7 tips for choosing a qualified contractor
Outside of the home itself, remodeling is typically one of the largest investments you can make as a homeowner. While some projects can be tempting to tackle yourself, many larger-scale projects may require hiring a qualified professional.
Because remodeling your home is a big undertaking, it’s important to take steps to ensure the professional you hire to perform the work is qualified to complete it to the highest standards of quality and integrity.
Consider these tips from the experts at the National Association of the Remodeling Industry to help you make an informed decision when hiring a remodeling contractor.
One of the best ways to find qualified, professional help is through word-of-mouth referrals. Ask your relatives, friends, neighbors or co-workers – particularly if they’ve recently renovated their own homes – if they have any previous experience with companies they would recommend. Also consider searching online for reviews of companies in your area.

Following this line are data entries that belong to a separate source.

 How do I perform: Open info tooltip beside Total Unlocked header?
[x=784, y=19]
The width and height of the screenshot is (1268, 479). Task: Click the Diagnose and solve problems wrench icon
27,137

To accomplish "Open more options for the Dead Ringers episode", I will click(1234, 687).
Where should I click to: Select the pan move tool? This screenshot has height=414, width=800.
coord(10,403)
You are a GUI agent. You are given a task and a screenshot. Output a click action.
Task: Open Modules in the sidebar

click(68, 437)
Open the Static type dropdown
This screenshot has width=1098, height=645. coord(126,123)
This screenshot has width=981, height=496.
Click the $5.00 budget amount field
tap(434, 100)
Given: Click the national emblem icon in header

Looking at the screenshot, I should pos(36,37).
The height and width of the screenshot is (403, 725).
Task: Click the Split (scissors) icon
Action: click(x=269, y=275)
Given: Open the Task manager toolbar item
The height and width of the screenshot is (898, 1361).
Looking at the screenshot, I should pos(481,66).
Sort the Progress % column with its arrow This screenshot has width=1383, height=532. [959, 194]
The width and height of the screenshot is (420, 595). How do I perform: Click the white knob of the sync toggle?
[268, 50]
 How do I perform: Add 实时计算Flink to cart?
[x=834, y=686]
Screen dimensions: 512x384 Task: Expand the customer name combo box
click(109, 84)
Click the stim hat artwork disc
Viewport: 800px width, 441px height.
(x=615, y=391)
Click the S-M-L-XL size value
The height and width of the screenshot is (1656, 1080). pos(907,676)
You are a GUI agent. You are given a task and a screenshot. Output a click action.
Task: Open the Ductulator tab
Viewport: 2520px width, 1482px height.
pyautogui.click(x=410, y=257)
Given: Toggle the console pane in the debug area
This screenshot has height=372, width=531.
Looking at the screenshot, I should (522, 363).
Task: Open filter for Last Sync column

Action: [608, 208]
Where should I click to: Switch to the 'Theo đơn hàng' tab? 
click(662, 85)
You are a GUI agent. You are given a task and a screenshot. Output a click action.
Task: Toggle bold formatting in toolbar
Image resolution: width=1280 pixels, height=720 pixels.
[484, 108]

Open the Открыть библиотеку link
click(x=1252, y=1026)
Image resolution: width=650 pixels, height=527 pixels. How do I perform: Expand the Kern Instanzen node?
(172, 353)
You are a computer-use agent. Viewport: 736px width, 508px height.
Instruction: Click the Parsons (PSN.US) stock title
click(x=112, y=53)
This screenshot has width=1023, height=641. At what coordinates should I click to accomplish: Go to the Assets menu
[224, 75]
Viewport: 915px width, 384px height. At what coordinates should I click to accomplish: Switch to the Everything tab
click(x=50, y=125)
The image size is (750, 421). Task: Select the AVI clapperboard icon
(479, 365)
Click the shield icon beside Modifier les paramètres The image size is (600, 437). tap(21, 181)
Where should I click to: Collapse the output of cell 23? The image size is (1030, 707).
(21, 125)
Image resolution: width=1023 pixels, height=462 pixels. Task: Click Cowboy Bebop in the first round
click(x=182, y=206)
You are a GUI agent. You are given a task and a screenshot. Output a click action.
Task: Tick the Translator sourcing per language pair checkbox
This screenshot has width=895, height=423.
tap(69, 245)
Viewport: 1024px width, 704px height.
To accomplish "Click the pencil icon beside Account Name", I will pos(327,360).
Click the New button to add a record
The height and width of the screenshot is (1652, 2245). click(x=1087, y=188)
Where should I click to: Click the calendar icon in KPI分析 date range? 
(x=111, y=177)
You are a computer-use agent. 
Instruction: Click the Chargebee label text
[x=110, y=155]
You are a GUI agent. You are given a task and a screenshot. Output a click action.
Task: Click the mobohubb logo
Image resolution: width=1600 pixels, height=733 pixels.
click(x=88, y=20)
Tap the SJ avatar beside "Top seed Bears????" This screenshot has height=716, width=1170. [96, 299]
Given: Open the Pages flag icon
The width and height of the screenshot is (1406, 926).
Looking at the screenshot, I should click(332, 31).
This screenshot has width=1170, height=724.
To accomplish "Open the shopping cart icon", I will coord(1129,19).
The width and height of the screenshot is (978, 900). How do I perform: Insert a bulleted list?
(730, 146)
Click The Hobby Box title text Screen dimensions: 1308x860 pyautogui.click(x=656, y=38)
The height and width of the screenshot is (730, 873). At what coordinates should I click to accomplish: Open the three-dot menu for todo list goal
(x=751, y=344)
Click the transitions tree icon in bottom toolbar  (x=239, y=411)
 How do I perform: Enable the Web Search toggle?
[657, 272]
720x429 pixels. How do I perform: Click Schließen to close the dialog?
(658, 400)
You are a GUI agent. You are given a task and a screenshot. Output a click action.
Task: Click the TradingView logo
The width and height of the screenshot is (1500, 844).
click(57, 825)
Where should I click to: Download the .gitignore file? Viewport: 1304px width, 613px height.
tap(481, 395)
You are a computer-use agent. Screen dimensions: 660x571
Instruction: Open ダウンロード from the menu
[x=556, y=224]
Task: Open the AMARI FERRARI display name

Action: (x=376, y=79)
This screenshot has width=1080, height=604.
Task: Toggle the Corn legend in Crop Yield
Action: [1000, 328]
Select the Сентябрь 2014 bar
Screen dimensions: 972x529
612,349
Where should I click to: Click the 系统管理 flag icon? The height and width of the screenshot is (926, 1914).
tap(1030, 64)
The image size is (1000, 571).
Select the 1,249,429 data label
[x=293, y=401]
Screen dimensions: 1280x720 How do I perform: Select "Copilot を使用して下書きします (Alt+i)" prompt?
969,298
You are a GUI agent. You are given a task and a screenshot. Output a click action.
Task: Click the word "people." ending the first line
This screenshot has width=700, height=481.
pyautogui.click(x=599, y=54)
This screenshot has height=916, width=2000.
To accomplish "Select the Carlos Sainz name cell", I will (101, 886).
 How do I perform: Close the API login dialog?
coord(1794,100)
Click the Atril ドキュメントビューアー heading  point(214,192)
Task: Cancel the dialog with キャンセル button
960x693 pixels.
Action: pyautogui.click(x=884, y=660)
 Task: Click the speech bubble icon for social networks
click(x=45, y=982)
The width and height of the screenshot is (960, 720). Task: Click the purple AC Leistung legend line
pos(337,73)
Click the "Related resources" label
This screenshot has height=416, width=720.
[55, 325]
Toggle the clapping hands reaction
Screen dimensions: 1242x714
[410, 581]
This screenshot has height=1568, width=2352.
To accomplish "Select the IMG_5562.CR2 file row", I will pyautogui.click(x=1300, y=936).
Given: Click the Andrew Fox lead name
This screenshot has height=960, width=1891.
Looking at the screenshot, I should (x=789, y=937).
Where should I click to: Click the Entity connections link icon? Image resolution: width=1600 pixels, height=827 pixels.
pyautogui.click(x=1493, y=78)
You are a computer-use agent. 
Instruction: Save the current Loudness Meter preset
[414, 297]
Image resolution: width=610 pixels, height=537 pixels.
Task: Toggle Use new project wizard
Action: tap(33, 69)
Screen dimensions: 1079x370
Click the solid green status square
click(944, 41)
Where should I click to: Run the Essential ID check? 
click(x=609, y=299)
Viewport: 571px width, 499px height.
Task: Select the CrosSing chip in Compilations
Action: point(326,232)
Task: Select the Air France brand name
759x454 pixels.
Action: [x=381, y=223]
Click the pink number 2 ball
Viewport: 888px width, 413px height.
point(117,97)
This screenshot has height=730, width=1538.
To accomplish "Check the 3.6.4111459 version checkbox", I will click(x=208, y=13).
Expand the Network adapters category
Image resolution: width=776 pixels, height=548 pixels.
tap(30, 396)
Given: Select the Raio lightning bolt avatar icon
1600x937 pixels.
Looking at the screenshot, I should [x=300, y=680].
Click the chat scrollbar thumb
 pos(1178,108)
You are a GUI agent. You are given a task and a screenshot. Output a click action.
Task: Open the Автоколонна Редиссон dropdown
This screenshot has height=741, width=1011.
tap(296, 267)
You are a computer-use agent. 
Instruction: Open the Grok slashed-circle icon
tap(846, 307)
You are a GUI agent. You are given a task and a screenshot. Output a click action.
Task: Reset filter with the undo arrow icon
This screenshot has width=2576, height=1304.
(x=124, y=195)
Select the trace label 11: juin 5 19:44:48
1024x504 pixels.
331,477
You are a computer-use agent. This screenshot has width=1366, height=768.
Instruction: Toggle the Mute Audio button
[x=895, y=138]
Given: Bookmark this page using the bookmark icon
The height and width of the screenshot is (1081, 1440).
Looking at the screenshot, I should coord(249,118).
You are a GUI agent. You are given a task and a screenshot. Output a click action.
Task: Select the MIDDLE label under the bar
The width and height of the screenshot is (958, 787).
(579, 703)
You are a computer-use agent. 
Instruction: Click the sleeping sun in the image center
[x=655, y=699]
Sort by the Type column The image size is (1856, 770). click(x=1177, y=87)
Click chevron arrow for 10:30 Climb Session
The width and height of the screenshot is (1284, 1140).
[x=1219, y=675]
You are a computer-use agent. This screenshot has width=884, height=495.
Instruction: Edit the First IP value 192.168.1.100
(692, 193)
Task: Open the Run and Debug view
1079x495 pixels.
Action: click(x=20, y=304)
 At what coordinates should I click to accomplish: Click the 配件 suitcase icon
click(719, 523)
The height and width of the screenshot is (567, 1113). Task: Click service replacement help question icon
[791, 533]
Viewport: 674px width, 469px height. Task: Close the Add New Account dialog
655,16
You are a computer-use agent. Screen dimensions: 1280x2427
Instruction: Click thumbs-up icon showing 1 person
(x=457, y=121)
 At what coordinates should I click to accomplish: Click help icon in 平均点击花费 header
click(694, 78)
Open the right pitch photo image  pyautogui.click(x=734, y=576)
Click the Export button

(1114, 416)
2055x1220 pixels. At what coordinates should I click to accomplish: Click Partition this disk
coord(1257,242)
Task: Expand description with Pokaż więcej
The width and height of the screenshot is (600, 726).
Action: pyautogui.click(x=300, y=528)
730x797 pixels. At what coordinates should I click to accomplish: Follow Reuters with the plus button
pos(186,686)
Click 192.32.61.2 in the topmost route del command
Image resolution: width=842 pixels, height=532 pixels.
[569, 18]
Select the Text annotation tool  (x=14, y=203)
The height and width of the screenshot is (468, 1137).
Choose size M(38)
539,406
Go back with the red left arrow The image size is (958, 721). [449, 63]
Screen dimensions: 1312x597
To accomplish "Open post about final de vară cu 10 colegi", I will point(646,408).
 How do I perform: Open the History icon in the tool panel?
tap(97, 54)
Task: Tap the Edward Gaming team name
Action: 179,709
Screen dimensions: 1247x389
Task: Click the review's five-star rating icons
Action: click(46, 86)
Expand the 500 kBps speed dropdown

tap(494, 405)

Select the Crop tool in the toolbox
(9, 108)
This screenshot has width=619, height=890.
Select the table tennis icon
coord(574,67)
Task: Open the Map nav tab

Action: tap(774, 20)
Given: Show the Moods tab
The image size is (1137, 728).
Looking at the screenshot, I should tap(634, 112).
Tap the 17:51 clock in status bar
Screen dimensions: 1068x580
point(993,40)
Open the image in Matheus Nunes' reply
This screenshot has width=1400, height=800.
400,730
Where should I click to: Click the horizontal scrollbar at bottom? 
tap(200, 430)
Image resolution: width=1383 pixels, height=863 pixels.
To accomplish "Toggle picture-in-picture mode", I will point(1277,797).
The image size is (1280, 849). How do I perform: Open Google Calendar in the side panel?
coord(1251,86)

It’s often best to consider established local remodeling companies first, as they are typically more compelled to perform high-quality work, which allows their businesses to thrive and remain in the community. Local professionals are also likely to know permit requirements and building codes in your city or county, which can change from year to year.
Follow Your Design Aesthetic
Whether your home features a mid-century modern, contemporary or farmhouse design style, it’s critical to choose a remodeler who is knowledgeable in the construction and design of the style of your home. Additionally, a company that specializes in remodeling kitchens may not be suited for a bathroom or bedroom project.
Ask for Licenses and Insurance
Many states, but not all, require contractors to be licensed, bonded and insured. Ask for copies of licenses and insurance certificates for any remodelers you’re considering to make sure they’re current. Most states also require contractors to carry worker’s compensation, property damage and personal liability insurance for their crews. Contact your state or local licensing agencies to ensure the contractor meets the minimum requirements.
Once you’ve narrowed your list of potential contractors, ask for a list of references you can contact and a portfolio of work. A typical reference list includes 10 or more jobs with dates as well as the customer’s name, address and phone number, and a portfolio should also contain at least 10 projects with photos of the space before work began, during the project and after completion. If possible, also consider visiting a current job site to see first-hand how the contractor operates.
Search for Violations or Complaints
Because you can’t always rely on a portfolio or references, it’s important to also check with your local consumer affairs office or the Better Business Bureau to ensure there are no complaints on record for the contractors you’re considering, which may help further narrow your list.
Compare Apples to Apples
While a number of different factors goes into every remodeling project, be sure all contractors you solicit bids from are using the same scope and quality of work requirements. Discuss any significant variations in price or timelines and be wary of any substantially lower estimates.